America is fantastic right now; America will be great again. People in the U.S. publicly proclaim this to be the current state of affairs. However, looking broadly at recent U.S. domestic and foreign issues, it is more realistic to declare that America is sick.
This sickness in America presents a number of apparent symptoms, including wielding tariffs like a big stick, interfering in the internal political affairs of other countries, blatantly profiting from both sides of two-way trade operations but complaining that one is being taken advantage of, criticizing other countries for no reason while endangering one’s own security, confronting allies and neighboring countries and recklessly scrapping treaties by withdrawing from trade agreements, etc.

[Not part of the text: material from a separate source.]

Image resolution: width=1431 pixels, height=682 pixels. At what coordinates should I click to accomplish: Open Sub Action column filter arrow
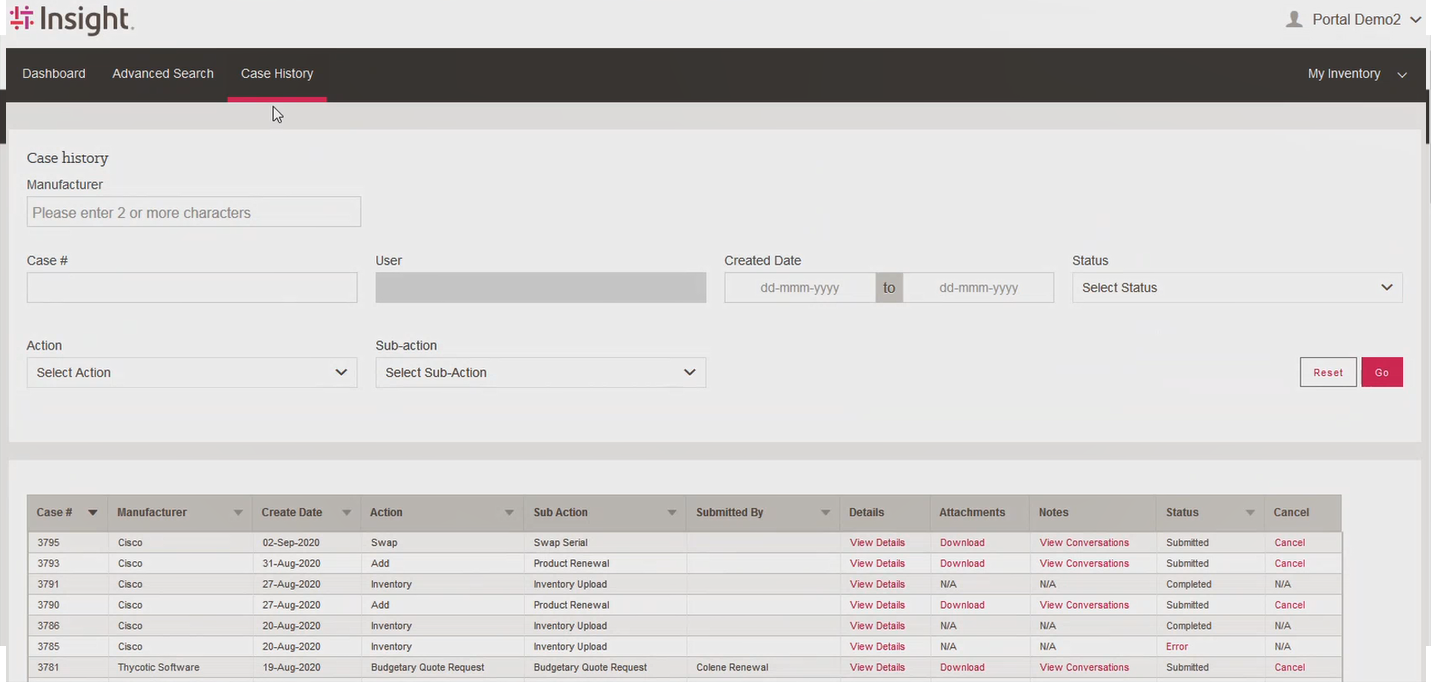[672, 512]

Issues inside the United States give rise to a variety of evil influences from abroad. The American sickness is caused by three things in the United States. The first is losing balance between the yin and yang of spending and saving. This longstanding imbalance is sustained by the United States’ economic structure. Stephen Roach, a Yale University scholar and former chief economist at Morgan Stanley, hit the nail on the head when he pointed out that the source of America’s huge trade deficit is excessive personal consumption in the U.S. without putting enough into savings.
The second cause of America’s sickness is the failing life force of America, its middle class. Because of the growing wealth gap, the middle class, which is the powerful backbone of U.S. society, faces an increasingly unfavorable situation. From U.S. media reports to Federal Reserve investigations, we invariably think a large part of the American middle class is doing well. However, the middle class is actually facing increasingly dire circumstances, so much so that most of them are unable to access a few hundred dollars at one time.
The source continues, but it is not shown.